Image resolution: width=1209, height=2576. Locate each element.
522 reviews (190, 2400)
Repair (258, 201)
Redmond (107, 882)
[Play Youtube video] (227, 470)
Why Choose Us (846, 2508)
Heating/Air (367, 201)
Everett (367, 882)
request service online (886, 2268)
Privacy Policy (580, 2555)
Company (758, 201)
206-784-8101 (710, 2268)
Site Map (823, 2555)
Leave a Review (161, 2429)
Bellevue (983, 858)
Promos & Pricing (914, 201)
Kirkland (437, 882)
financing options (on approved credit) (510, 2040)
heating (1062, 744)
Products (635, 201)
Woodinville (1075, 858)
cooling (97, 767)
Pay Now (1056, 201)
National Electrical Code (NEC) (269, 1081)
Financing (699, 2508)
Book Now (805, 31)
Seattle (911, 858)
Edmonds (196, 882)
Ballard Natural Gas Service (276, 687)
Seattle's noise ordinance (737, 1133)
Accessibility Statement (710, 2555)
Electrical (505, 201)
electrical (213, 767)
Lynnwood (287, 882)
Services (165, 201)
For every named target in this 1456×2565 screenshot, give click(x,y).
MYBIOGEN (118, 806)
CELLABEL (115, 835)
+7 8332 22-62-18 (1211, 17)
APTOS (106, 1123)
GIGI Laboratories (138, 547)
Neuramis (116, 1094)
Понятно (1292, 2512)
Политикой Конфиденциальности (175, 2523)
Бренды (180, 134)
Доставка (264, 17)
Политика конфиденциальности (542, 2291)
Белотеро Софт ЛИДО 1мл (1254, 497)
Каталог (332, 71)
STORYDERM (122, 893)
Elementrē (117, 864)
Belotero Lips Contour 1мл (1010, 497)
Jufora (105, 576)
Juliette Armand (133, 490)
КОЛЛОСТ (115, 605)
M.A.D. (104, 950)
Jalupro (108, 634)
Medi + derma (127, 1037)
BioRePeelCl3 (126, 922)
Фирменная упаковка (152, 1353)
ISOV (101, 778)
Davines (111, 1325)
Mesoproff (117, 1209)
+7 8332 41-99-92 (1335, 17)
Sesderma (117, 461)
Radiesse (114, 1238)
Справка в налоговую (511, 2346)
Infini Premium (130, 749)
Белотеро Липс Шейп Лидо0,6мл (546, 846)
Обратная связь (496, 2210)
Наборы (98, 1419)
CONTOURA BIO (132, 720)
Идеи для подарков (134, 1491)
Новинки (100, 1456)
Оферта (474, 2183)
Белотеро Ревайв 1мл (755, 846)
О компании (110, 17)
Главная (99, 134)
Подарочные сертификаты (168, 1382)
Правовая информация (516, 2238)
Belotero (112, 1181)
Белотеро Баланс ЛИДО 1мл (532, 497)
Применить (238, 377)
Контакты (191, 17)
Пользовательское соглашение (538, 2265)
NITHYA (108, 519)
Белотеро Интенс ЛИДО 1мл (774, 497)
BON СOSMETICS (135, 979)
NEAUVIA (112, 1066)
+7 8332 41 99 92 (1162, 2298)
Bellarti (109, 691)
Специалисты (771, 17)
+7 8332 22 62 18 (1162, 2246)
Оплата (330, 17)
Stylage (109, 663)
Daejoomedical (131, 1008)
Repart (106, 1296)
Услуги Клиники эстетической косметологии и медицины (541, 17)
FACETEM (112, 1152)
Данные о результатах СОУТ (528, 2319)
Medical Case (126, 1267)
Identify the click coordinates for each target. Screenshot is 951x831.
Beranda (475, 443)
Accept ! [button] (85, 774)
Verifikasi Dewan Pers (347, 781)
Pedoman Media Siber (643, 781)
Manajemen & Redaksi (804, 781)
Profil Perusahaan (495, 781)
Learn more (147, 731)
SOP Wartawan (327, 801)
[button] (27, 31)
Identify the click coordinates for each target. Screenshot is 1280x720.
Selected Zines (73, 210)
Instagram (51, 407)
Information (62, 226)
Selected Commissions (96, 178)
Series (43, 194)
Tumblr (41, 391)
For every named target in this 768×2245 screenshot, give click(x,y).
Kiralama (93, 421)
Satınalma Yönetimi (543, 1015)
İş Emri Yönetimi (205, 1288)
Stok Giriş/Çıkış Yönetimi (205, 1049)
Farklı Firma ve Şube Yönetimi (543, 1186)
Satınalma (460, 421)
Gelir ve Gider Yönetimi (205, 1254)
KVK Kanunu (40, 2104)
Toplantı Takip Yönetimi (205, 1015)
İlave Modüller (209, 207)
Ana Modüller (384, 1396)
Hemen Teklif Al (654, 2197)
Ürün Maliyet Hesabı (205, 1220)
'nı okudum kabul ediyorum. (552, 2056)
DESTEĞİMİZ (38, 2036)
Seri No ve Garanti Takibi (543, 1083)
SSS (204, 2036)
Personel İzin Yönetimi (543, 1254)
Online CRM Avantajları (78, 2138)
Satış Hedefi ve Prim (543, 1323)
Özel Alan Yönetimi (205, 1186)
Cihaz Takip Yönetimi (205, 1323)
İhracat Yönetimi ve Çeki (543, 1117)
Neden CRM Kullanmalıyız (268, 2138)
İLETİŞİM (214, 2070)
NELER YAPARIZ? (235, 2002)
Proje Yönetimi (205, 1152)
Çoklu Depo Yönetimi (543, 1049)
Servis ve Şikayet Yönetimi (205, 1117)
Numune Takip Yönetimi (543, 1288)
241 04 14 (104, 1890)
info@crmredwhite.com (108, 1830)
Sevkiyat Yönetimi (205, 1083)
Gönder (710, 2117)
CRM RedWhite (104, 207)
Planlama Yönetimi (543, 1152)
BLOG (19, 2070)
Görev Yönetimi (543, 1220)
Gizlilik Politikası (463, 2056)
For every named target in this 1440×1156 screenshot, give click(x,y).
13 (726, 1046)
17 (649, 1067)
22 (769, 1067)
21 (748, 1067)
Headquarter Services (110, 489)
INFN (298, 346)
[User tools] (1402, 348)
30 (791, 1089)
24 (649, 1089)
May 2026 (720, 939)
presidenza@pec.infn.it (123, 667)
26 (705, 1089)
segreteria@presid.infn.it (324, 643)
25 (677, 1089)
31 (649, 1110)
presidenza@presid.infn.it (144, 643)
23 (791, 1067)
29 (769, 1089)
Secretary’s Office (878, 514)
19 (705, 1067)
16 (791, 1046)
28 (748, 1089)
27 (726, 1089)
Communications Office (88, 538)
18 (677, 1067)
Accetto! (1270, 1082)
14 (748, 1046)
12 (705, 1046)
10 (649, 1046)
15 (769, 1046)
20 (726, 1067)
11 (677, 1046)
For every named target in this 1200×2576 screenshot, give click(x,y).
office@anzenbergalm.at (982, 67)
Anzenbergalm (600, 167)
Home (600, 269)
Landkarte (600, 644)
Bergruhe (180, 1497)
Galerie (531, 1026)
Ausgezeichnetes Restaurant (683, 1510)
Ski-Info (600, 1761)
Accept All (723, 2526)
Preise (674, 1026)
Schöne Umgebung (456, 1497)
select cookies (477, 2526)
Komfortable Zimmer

» EXERCISE AIM:
Shift every coordinate in the listing's answers by -68. Begin at the line that contains "KVK Kanunu (40, 2104)", stop after the line that contains "SSS (204, 2036)", and reproduce each of those lines in full with its text unchanged.

» THE COMPLETED TASK:
KVK Kanunu (-28, 2036)
Toplantı Takip Yönetimi (137, 947)
İlave Modüller (141, 139)
Ana Modüller (316, 1328)
Hemen Teklif Al (586, 2129)
Ürün Maliyet Hesabı (137, 1152)
'nı okudum kabul ediyorum. (484, 1988)
DESTEĞİMİZ (-30, 1968)
Seri No ve Garanti Takibi (475, 1015)
SSS (136, 1968)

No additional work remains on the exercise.